Consigne de l'exercice ->
Reprenez le fil de discussion sur l'adaptateur pour PB1400 là où il s'arrête et poursuivez-le.

Extrait fourni ->
# Adaptateur ADB/USB pour PB1400



## Jetsurfer (1 Février 2001)

Bonjour,

je recherche un petit adaptateur pour relier mon appareil numérique à mon PB1400.
Merci pour votre réponse.
@+,
Thierry


----------



## Membre supprimé 2 (2 Février 2001)

je te conseille plutôt de t'orienter vers un adaptateur PCMCIA pour SmartMedia ou CompactFlash selon ton appareil photo.
le transfert par cable (usb ou série) est 100 fois plus long.
avec un adaptateur Compact ou Smart au format PCMCIA, tu n'as qu'à insérer ta carte pour retrouver ILLICO toutes tes photos sur le finder de ton PowerBook, comme un disque dur externe. Il te reste plus qu'à glisser l'icone de ce disque dur vers ton disque dur principal pour transférer tes photos dans la seconde.
A l'usage, c'est parfait: pas de consommation des piles ou batteries de l'appareil photo dûe aux transferts interminables, et rapidité des transferts.
Ces adaptateurs sont dispos dans bon nombre de FNAC, ou chez les photographes qui vendent du numérique.

Données fournies ->
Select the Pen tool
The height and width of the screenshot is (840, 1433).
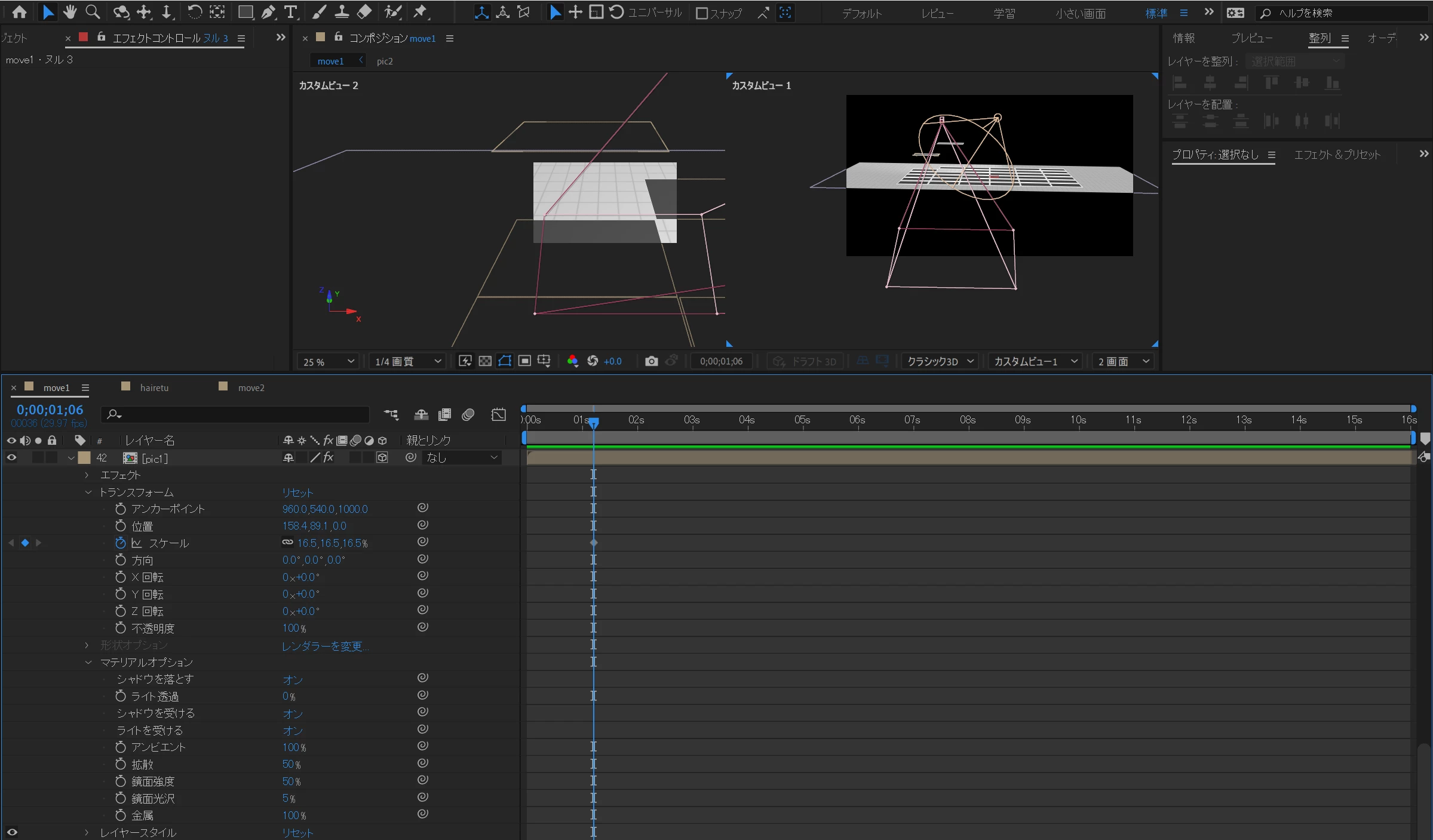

Production attendue ->
Le mieux est d'emmener ton PowerBook chez ton revendeur et de faire un essai tout de suite pour voir la compatibilité avec le Mac (normalement, toutes ces cartes fonctionnent, et pas de drivers nécessaires)

à+


----------



## Jetsurfer (2 Février 2001)

J'avais pensé à l'adaptateur disquette mais effectivement j'avais complètement perdu de vue l'adaptateur PCMCIA, vu que j'ai deux ports sur le 1400, un est occupé par la carte modem l'autre pourra servir à cela et je prendrai le 1400 pour un essai c'est effectivment plus prudent.
Merci pour ta réponse.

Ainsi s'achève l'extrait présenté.